Hikmet abi de o sırada bir arkadaşı ile telefonda konuşuyormuş ama rivayet o ki Hikmet abi ajansın karşısındaki kebapçıdan lahmacun siparişi vermeye çalışıyormuş. Tam da bu esnada kendisine bir türlü ulaşılamayan Sabit salondaki iki hattan Hikmet Saatçi’nin meşgul etmediği diğer hattan büroyu aramış. Telefonu açan kişi Mehmet Ünlü’ye seslenerek Sabit’in aradığını bildirmiş. Mehmet Ünlü hemen telefonu alarak alo Sabit diyerek lafa girmiş. Neredesin? Neden aramıyorsun diyerek de bir taraftan da Sabit’e fırça çekmeye başlamış. Ortam biraz gerilmiş.

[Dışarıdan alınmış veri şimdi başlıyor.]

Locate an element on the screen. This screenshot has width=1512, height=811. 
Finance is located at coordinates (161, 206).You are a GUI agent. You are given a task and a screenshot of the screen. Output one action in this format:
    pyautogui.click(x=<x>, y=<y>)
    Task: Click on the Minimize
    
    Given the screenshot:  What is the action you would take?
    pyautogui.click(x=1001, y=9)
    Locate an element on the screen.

Şimdi duruma bakın, bir hatta gergin ve fırça atan bir fotoğraf servis şefi diğer hatta da Hikmet Saatçi aynı anda telefonla konuşuyor. Hikmet Saatçi tekrar söylüyorum rivayete göre telefonda lahmacun siparişi vermeye diğer telefonda da müdürü haber için saatlerdir ulaşılamayan muhabiri ile haber için görüşmeye çalışıyor.

Bu arada masada yan yana duran telefonların birisinin rengi kırmızı diğeri ise sarımtırak bir renkmiş. Bu gergin ortamda müdürünün hışmına uğramak istemeyen Saatçi telefonun ahizesini yuvasına yavaşça yerleştirmiş. Tam da o sırada Mehmet Ünlü tekrar alo Sabit, alo Sabit diye gittikçe gerginleşene ifadelerle sesini yükseltmeye başlamış. Hikmet saatçi ne olduğunu anlamaya çalışırken bir de bakmış ki kendi kullandığı telefonun ahizesini servis müdürünün konuştuğu telefona yerleştirmiş. Böylelikle Sabit ile kurulan iletişim kopmuş. Hatasını fark eden Saatçi hemen ahizeyi kaldırıp alo Sabit Sabit diyerek amiyane tabirle hatasını kaynatmaya çalışırken Ünlü de hay sizin yapacağınız işe diyerek oradan ayrılmış.

Sonuç olarak siz siz olun kapattığınız sandığınız telefona daha çok dikkat edin.